Something my cousins and I grew to realise very quickly was that Granny had little time for our respective parents...I suppose she loved her sons...my Father was the eldest and the cousins Father was one of twins and came in the middle of the family...but she heartily disliked both their wives. Had probably not much cared for their previous wives either...
But, as children, we were unaware of previous wives and other children loitering on the fringes.
All we cared about was hoping we'd be invited for the summer holidays...
Granny and Grandpa lived on the Yorkshire Moors...they had an extraordinary cottage...ramshackle and leaky...tiny twisting stairs led to small bedrooms filled with bolts of suiting and Singer sewing machines left-over from Grandpa's days as a Tailor...there were lengths of ornate gold braid wound round spools and real gold threads in little silk packets. Grandpa had once been commissioned to make the state uniforms for the King...he used to let us look at the braids and hold the thread in our hot and grubby hands while he told us the King was very polite, even when he was standing in front of Grandpa in his underpants...

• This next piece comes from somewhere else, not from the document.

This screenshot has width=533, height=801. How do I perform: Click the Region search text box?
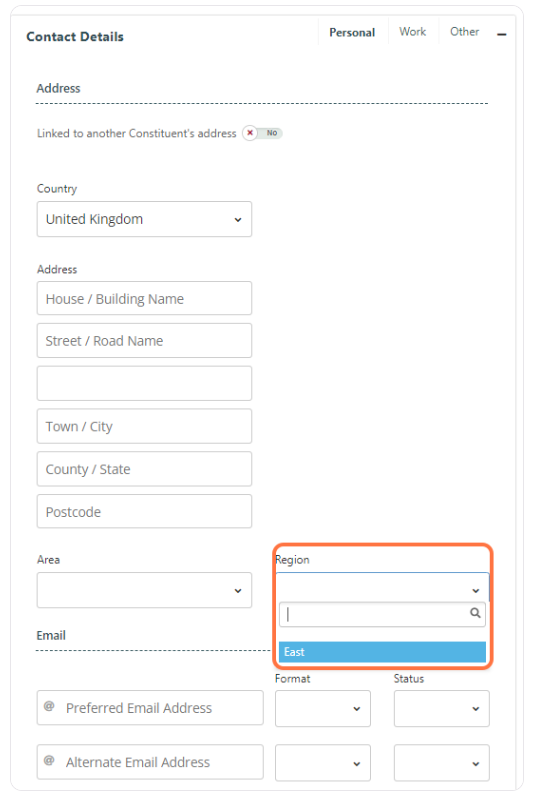[x=382, y=614]
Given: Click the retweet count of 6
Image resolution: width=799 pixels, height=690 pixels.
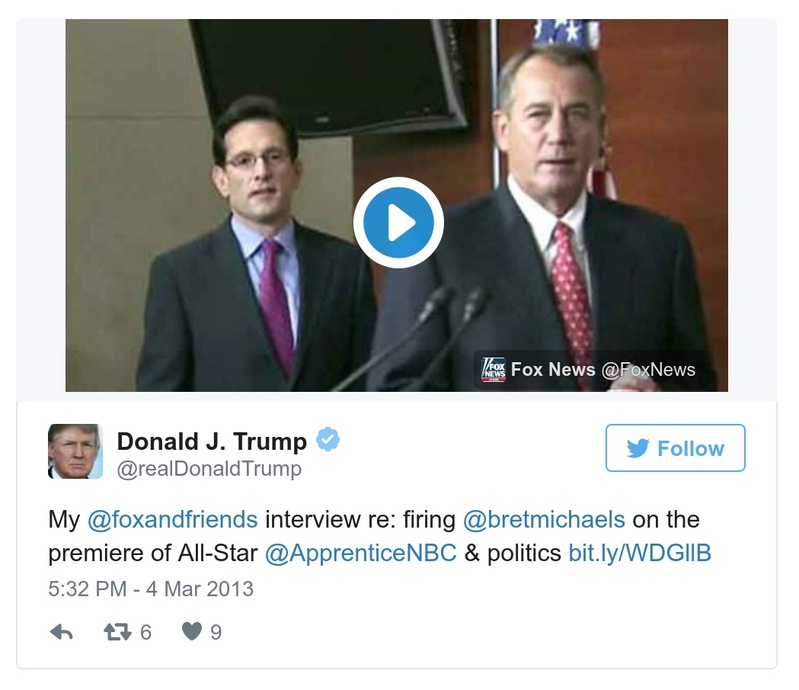Looking at the screenshot, I should pos(145,632).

We were not impressed in the slightest...
To us, in the Fifties, the King seemed to be as remote as the moon...
The kitchen took up the whole of the ground floor...it was there that meals were cooked and hams hung in the rafters...where Granny knitted furiously in the evenings...fingerless mittens and thick socks...Grandpa knitted as well, but he made the most delicate and beautiful lacy Christening shawls...they'd sit at the table with the Jack Russell's asleep under it...needles clacking away.
Granny made stew.
She made stew out of the cheapest cuts of meat, though we didn't realise that at the time, breast of lamb would simmer away in a pot with potatoes and onions...a thick greasy scum rising to the top.
A lump of fatty bacon was treated in exactly the same way...heaps of badly mashed potatoes and a generous helping of well boiled cabbage...

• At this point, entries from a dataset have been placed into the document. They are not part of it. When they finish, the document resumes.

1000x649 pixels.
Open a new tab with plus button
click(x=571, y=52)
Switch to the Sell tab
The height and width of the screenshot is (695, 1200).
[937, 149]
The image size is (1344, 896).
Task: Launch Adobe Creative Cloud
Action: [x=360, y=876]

Sometimes she'd make jugged hare...rich and savoury...the gravy thickened with the blood.
It was only Stephen, my eldest cousin who tucked in and ate everything...Denise, Ginny and I picked and poked and looked appealing at Grandpa hoping he'd save us...

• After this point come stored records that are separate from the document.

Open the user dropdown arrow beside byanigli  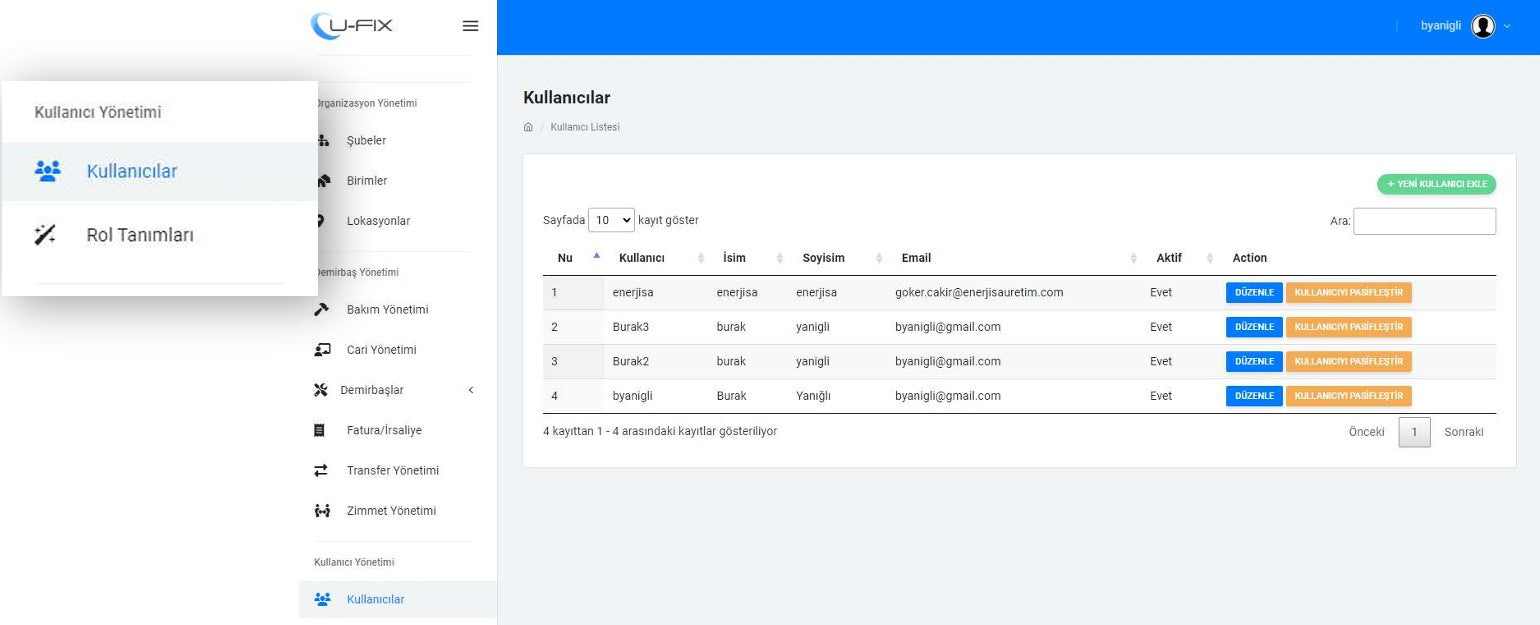pyautogui.click(x=1507, y=26)
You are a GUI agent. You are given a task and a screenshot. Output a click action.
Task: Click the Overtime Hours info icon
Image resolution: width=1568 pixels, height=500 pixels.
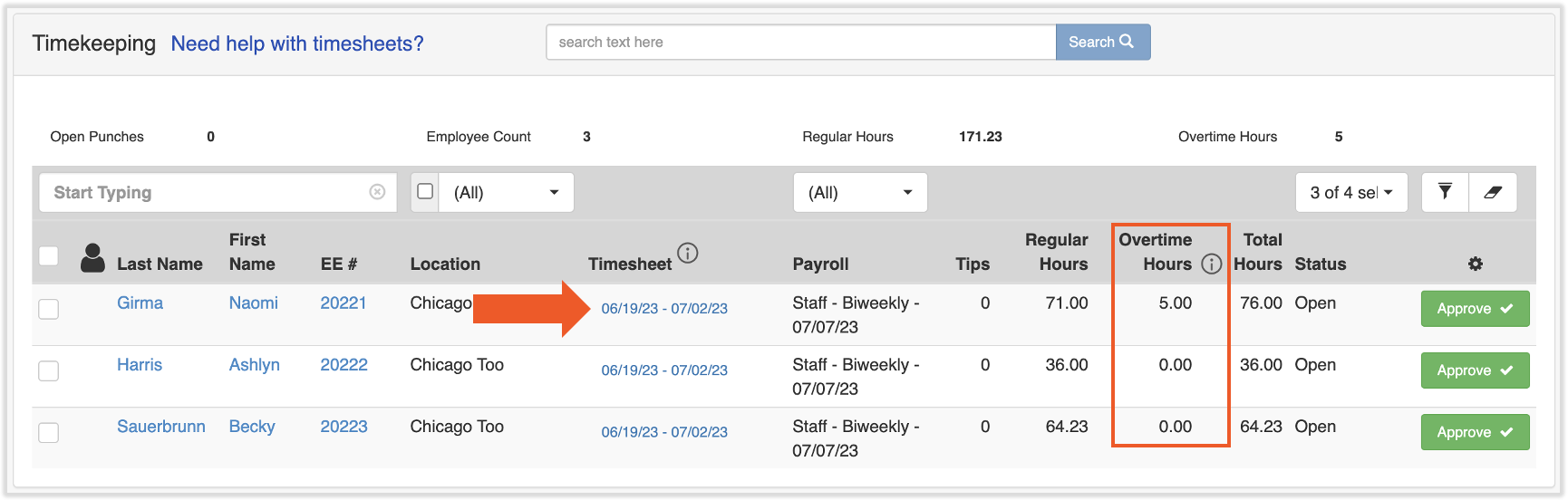(x=1211, y=264)
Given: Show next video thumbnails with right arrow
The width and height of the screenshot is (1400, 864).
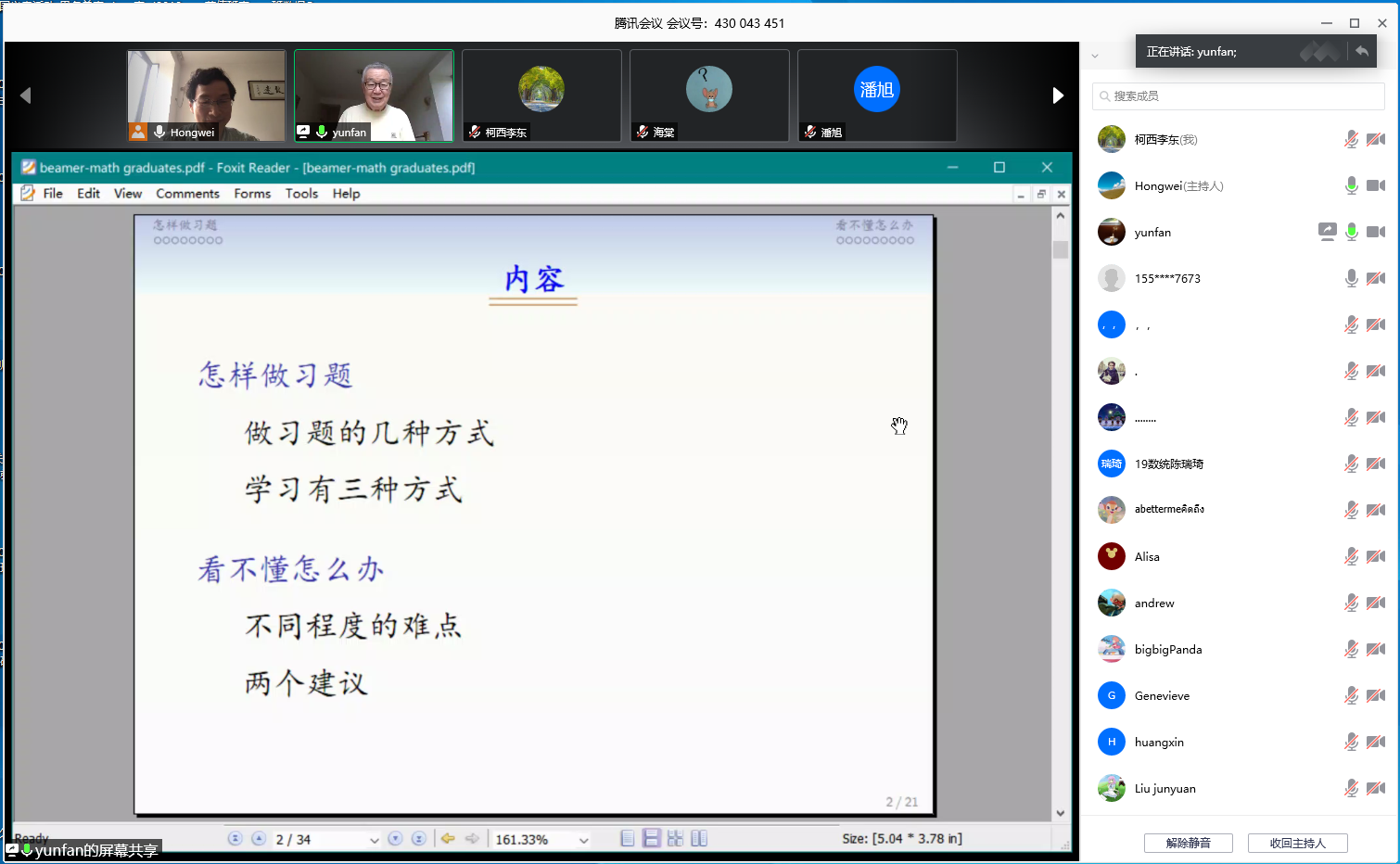Looking at the screenshot, I should pos(1058,95).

Stephen always slept in a tent out on the field behind the cottage...us girls shared a railway carriage. It was parked at the side of the cottage...lit by flickering gas mantles that spat and hissed.
We always had hot water bottles and thick flannel sheets...patchwork quilts made from scraps of suiting fabric and feather pillows. The pillows were stuffed with the feathers from Granny's hens...she slaughtered them each year and bought in new stock. There'd always be sharp pokey bits that caught you unawares and stabbed your cheek in the middle of the night.
I've been struggling to remember how we passed the time...
There were picnics...we used to go into the little apple orchard and read under the trees...Little Women and Jo's Boys...The Coral Island and Lorna Doone...our legs went brown and we grew thinner...our long hair was knotted and we ran out of clean clothes because Granny didn't believe in wasting hot water...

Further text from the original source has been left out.